Ti è mai capitato di arrivare al bancomat con la testa altrove, infilare la carta e pensare “tanto è una cosa veloce”? Anch’io lo facevo, finché non ho iniziato a notare quanto un gesto così automatico possa diventare, in certe condizioni, un piccolo punto cieco della nostra sicurezza. Il problema non è vivere nel sospetto, è sapere cosa può succedere davvero, e adottare due o tre abitudini che cambiano tutto.

Cosa può succedere mentre prelevi (anche se fai tutto “bene”)

Quando prelevi, i rischi principali si muovono su due piani, la frode e l’aggressione. E spesso non te ne accorgi subito.

1) Skimming e shimming, la clonazione che nasce in silenzio

Il classico scenario è questo: sul lettore della carta o sulla tastiera viene applicato un dispositivo che cattura i dati e, in alcuni casi, anche il PIN tramite microcamere o sovrapposizioni della tastiera. È il mondo dello skimming, e la sua variante “shim” può essere ancora più discreta perché si inserisce dentro la fessura.

Segnali tipici da notare:

  • lettore “più spesso” del normale, o che si muove se lo tocchi
  • tastiera che scricchiola, è rialzata, o sembra incollata
  • piccoli fori o elementi insoliti sopra lo schermo (possibili microcamere)

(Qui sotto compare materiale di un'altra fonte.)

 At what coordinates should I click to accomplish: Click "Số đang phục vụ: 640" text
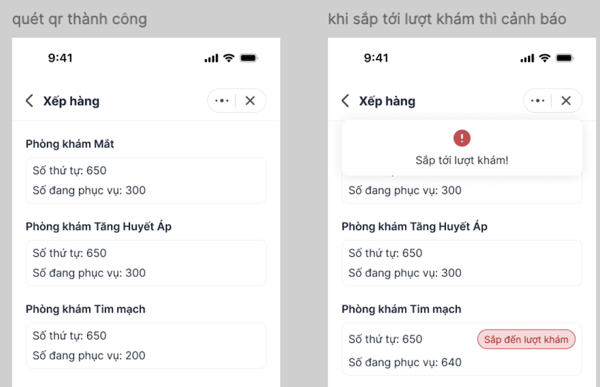click(x=405, y=362)
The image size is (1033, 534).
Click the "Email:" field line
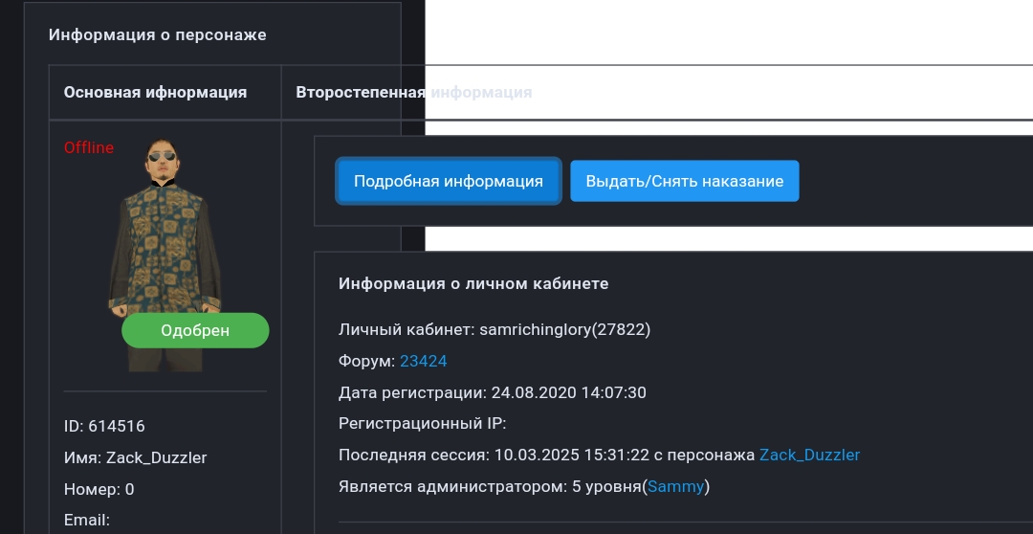87,520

2) Attacchi fisici agli sportelli

Non riguarda direttamente il tuo prelievo, ma cambia il contesto: gli ATM possono essere oggetto di attacchi esplosivi o scassi, con numeri in aumento riportati in diverse analisi di settore. Questo significa che alcune postazioni isolate o poco controllate diventano più “interessanti” per chi cerca vulnerabilità, e spesso la sicurezza dell’area ne risente.

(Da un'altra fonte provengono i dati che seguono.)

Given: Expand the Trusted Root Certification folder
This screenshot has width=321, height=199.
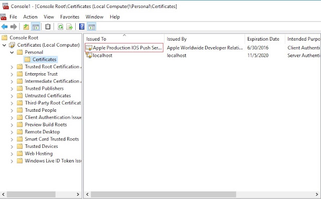Looking at the screenshot, I should pyautogui.click(x=12, y=67).
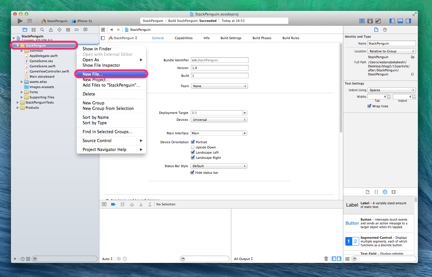Open Quick Help inspector icon
Screen dimensions: 432x277
point(385,30)
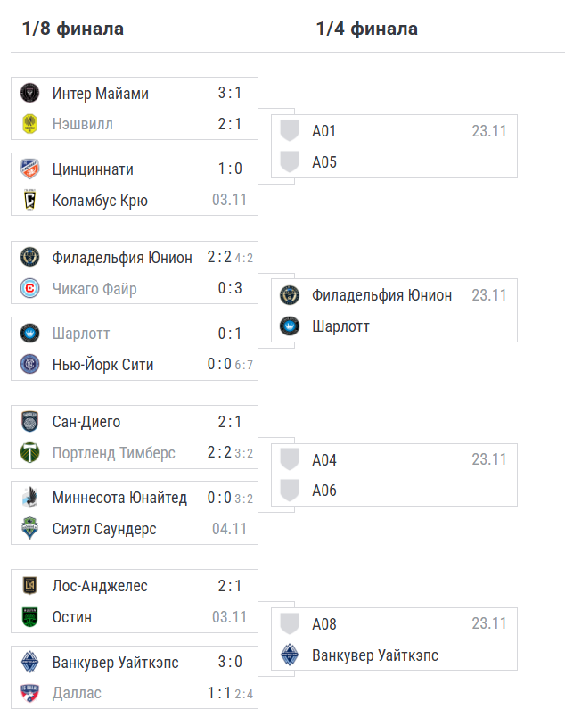The height and width of the screenshot is (709, 565).
Task: Open the Цинциннати team link
Action: [x=93, y=169]
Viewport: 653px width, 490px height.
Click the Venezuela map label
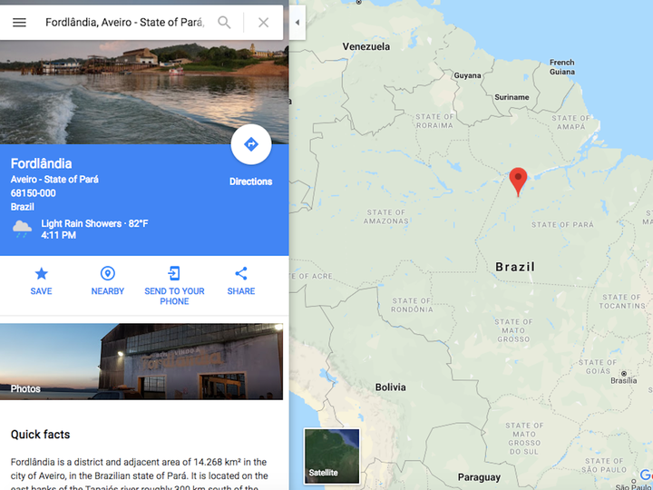[x=366, y=46]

3) Rapine e pedinamenti dopo il prelievo

Qui la dinamica è semplice e, proprio per questo, pericolosa: qualcuno osserva, capisce che hai contanti, ti segue per pochi metri, e sceglie il momento più comodo. Il rischio cresce:

  • di notte
  • in luoghi isolati
  • quando l’ATM è in strada e non in una zona vigilata o interna

4) Intercettazione e attacchi alla rete

Esistono anche minacce più “digitali”, come tentativi di intercettazione dei dati scambiati dall’ATM o manomissioni di sistemi. Non è la truffa più comune per il singolo cittadino, ma è uno dei motivi per cui conviene usare sportelli di banche note, ben illuminati e frequentati, dove i controlli sono più regolari.

La protezione più efficace: 60 secondi prima e dopo il prelievo

La parte interessante è che le difese migliori sono piccole e ripetibili, quasi un rituale.

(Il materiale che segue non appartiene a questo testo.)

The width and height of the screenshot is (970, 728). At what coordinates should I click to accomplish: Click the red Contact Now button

Prima di inserire la carta

  1. Guarda e tocca: lettore e tastiera devono essere solidi, uniformi, senza parti “aggiunte”.
  2. Controlla l’ambiente: se qualcuno è troppo vicino o ti osserva, interrompi.
  3. Preferisci ATM interni: dentro filiali, centri commerciali, aree sorvegliate.

Mentre digiti il PIN

  • Copri sempre la tastiera con la mano libera.
  • Non farti distrarre da chi ti parla o ti “aiuta”.
  • Ricorda che il PIN è personale, e non va condiviso mai, nemmeno per scherzo.

Un dettaglio rassicurante: molte carte con chip e circuito BANCOMAT adottano meccanismi che limitano i tentativi di inserimento del PIN, rendendo poco realistico “indovinarlo” a forza.

Subito dopo il prelievo

  • Metti via il contante senza contarlo in vista.
  • Riponi la carta e chiudi la sessione (seleziona “fine” e attendi la schermata neutra).
  • Se percepisci di essere seguito, entra in un luogo affollato e chiedi aiuto.

App e operazioni online, utili ma non magiche

Usare l’app BANCOMAT o l’app della banca è comodo, però la sicurezza dipende anche da te:

  • installa solo aggiornamenti dagli store ufficiali
  • attiva notifiche e limiti di spesa/prelievo, se disponibili
  • diffida da messaggi che chiedono codici o conferme urgenti (classico phishing e social engineering)

“La carta a chip non si clona”, quindi posso stare tranquillo?

La tecnologia a chip è progettata per rendere la clonazione molto difficile, e ci sono studi e certificazioni citate anche in ambito accademico. Ma la vera verità pratica è questa: la frode spesso passa da furto, smarrimento, PIN carpito, o distrazione. Quindi sì, il chip aiuta molto, ma la tua attenzione resta l’ultimo, decisivo strato di difesa.

Se interiorizzi queste abitudini, il bancomat torna a essere quello che dovrebbe: un gesto rapido, e finalmente senza brutte sorprese.